There’s a few things you can always count on with an n5MD release. Firstly, the production values are going to be high. Secondly, you can be fairly certain of the style you’re going to be hearing. These two factors can often work against each other – while you know that the releases will be eminently listenable, there’s generally not too much in the way of surprises. Eyes Like Brontide, the second full-length release from Lights Out Asia and their first with the label, does much to confirm both the strengths and weaknesses of that particular dichotomy.
Eyes Like Brontide is lushly produced post-rock. Swathes of reverb almost function as the lead instrument throughout the album. Synthetic strings lay down the beds on which piano and guitar, both heavily delayed, can play. Those two instruments generally take on the role of providing melodic focus. They can sometimes feel a little saccharine, as can the occasional vocal. Rhythms tread a line between IDM glitchiness and much straighter low tempo groove, but keep the energy levels relaxed either way. The tracks wash over as a whole, and that is probably the point, but I personally found it difficult to discern any great movement across the album, which is fine if you are building walls of drone noise, but not so appealing if you are sticking to more traditional elements of rhythm, melody and harmony, which Lights Out Asia are clearly seeking to do. Everything is very easy on the ears and sits in its place, but often to the detriment of true engagement.
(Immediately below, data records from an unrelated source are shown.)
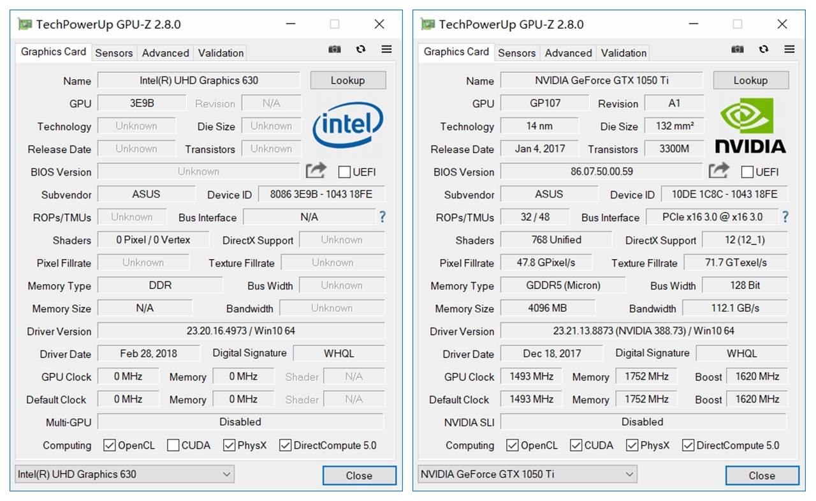The width and height of the screenshot is (816, 501).
Task: Open the Advanced tab in the NVIDIA window
Action: pyautogui.click(x=568, y=53)
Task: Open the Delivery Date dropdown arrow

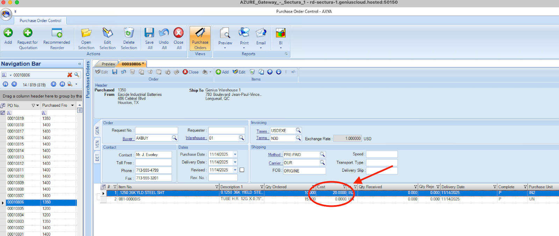Action: [235, 162]
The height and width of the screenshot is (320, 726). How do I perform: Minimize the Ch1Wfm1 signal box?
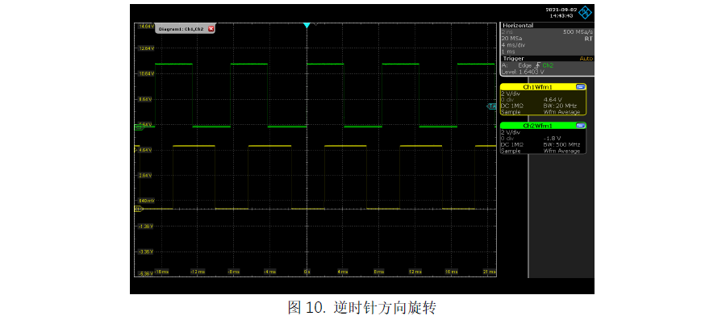pyautogui.click(x=580, y=87)
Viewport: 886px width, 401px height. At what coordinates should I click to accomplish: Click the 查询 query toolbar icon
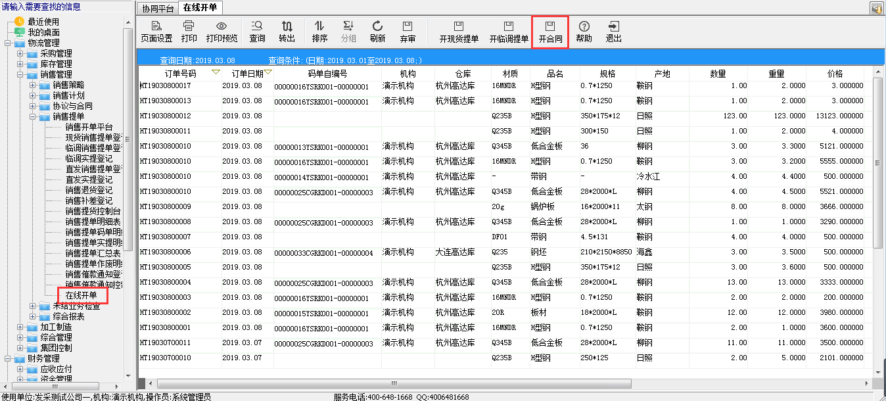pos(257,32)
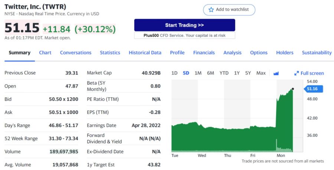The height and width of the screenshot is (170, 334).
Task: Open the Conversations tab
Action: (76, 53)
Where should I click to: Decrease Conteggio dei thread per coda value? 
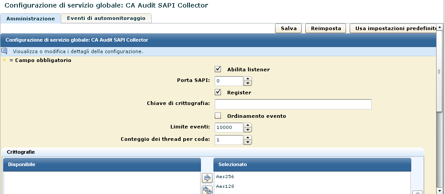coord(248,142)
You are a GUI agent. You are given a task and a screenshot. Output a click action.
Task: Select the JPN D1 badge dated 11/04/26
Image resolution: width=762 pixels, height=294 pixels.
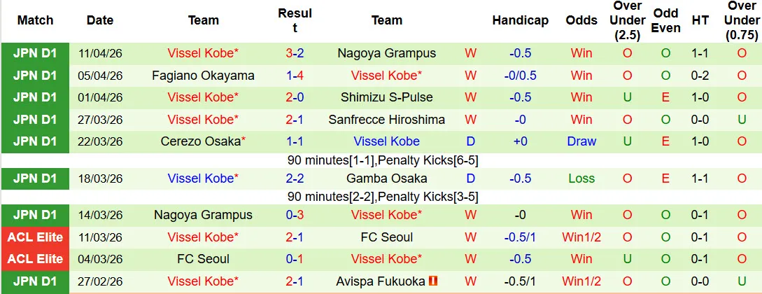coord(35,53)
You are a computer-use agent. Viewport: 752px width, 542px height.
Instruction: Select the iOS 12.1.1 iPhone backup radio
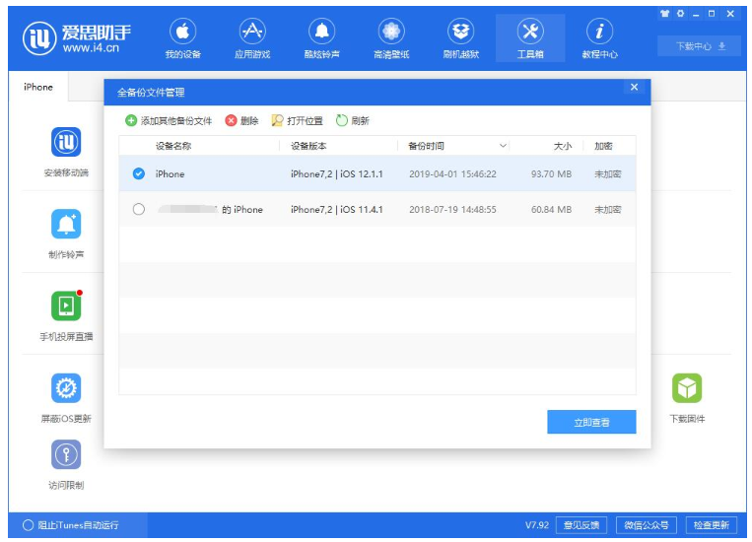coord(138,173)
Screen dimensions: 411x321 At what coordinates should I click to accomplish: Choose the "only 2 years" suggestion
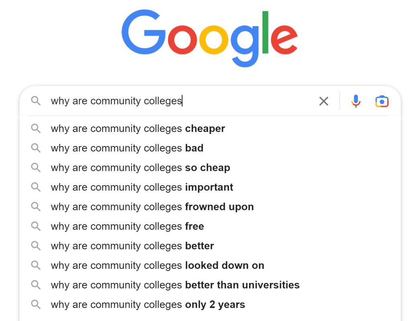coord(148,305)
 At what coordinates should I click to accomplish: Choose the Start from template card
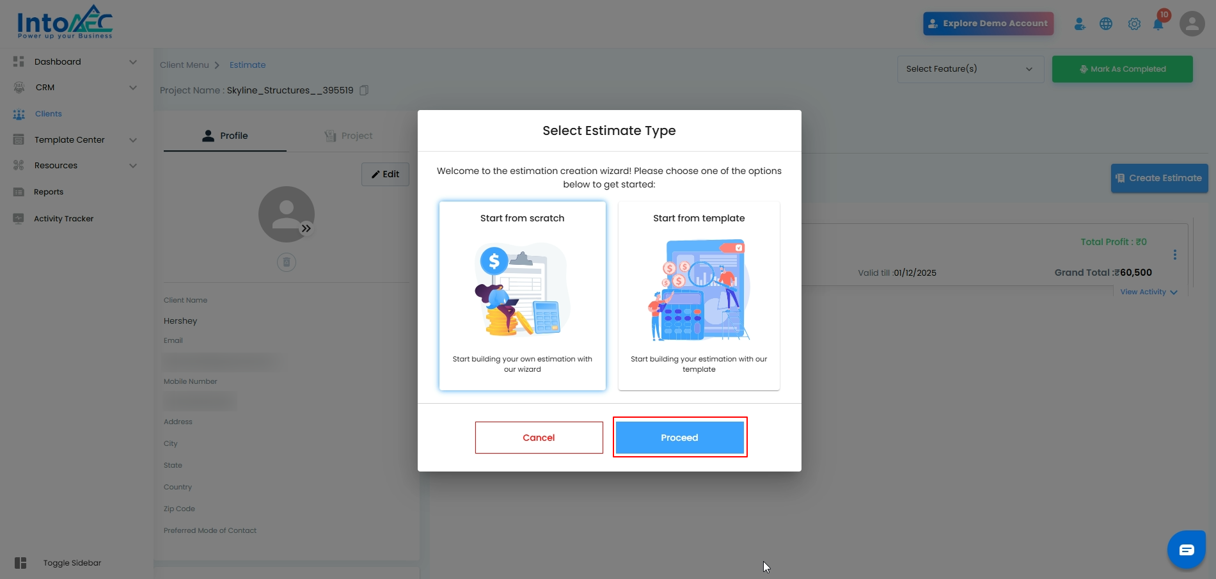[x=699, y=296]
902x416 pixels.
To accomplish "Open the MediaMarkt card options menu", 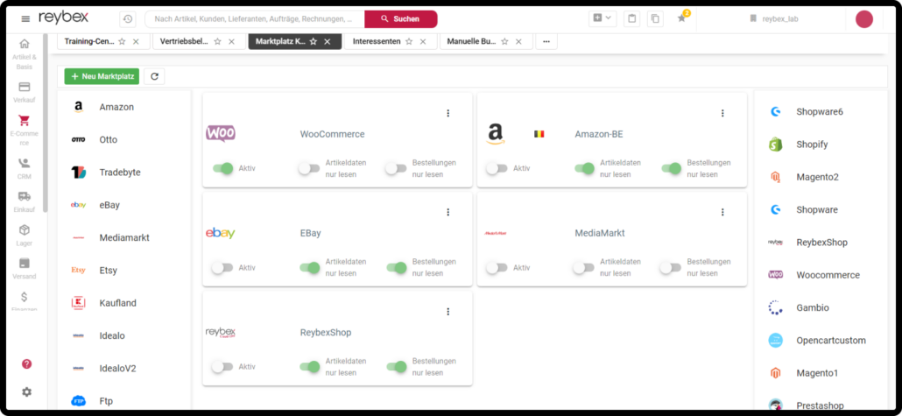I will click(x=722, y=212).
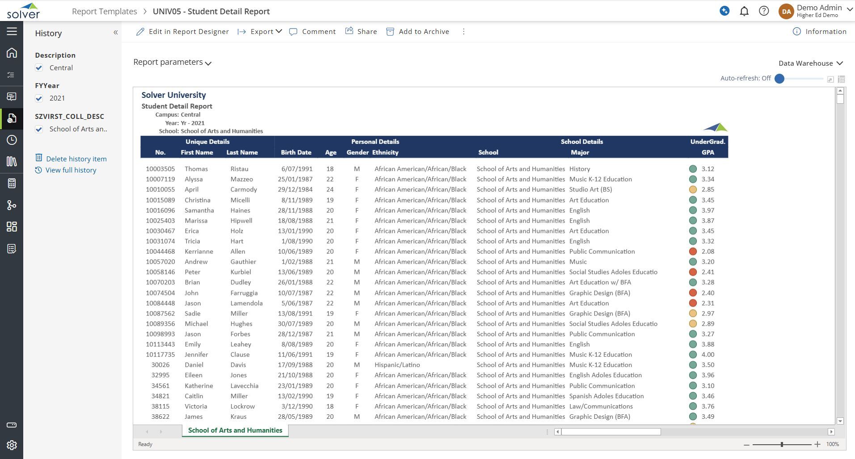This screenshot has width=855, height=459.
Task: Open the hamburger navigation menu
Action: pos(12,31)
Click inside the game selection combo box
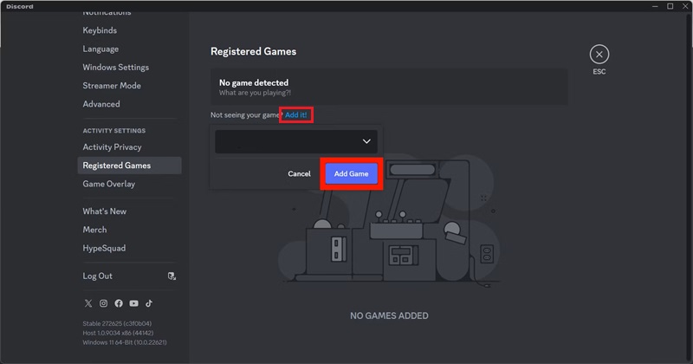 click(x=286, y=141)
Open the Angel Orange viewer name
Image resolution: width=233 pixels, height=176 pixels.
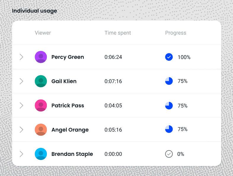tap(70, 130)
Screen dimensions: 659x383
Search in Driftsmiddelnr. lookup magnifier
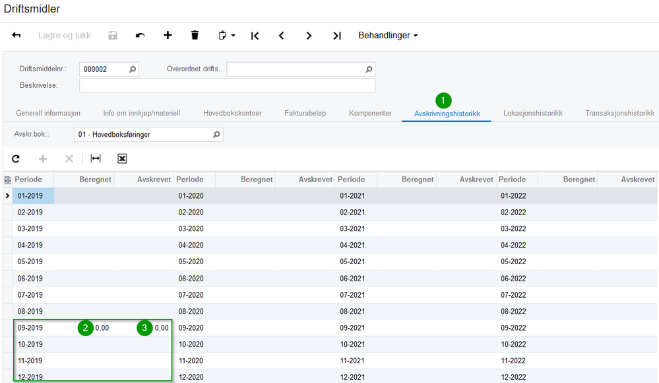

What really saves the album is its closing track, the 11 minute opus of ‘Six Points Of Fire’. A slow build feels much like the rest of the album until the guitars kick in at the 5 minute mark with, for the first time on the album, some live drums. What at first feels like typical early 90s British shoegaze fare builds in weight through the sheer force of repetition over the next three minutes, a small gap of respite, then even harsher walls of distortion to see the album out powerfully.